Each record that follows goes into your reply unchanged; the pictures do not.

+---+

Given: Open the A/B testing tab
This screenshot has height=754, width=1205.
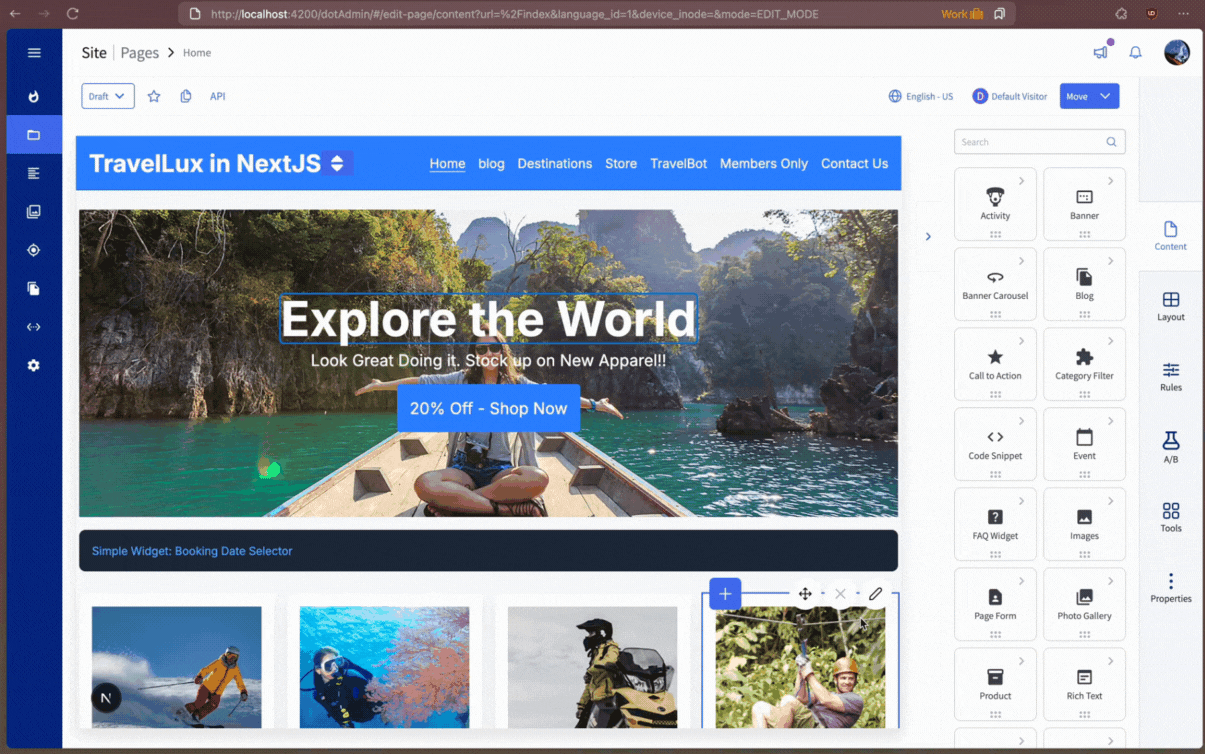Looking at the screenshot, I should tap(1170, 447).
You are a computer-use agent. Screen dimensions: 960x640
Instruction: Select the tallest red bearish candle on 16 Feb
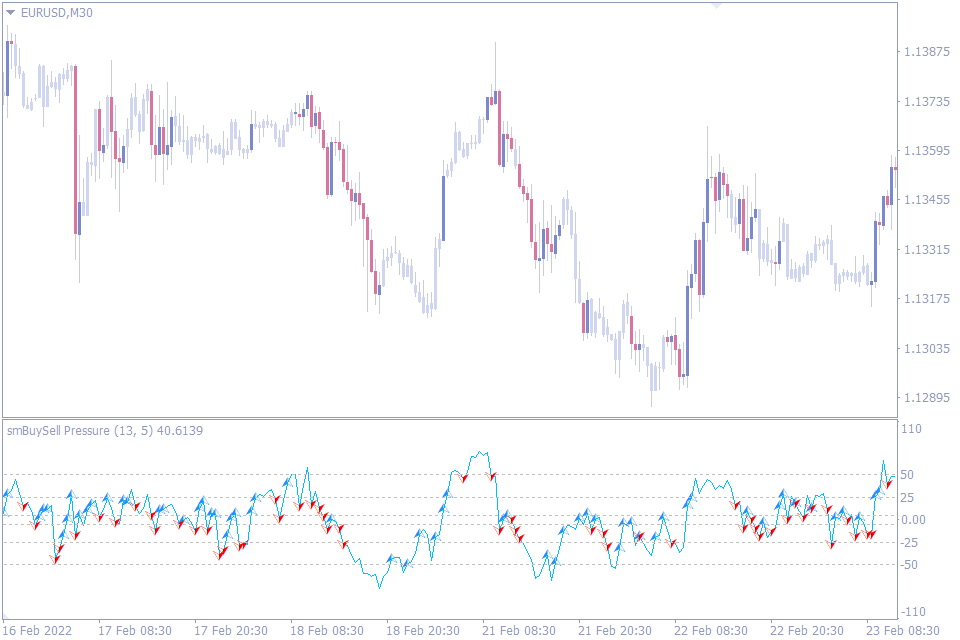point(73,150)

+---+

**EXPECTED ANSWER**
Given: Open the A/B testing tab
This screenshot has height=754, width=1205.
Looking at the screenshot, I should tap(1170, 447).
You are a computer-use agent. Screen dimensions: 960x640
Instruction: Select the tallest red bearish candle on 16 Feb
point(73,150)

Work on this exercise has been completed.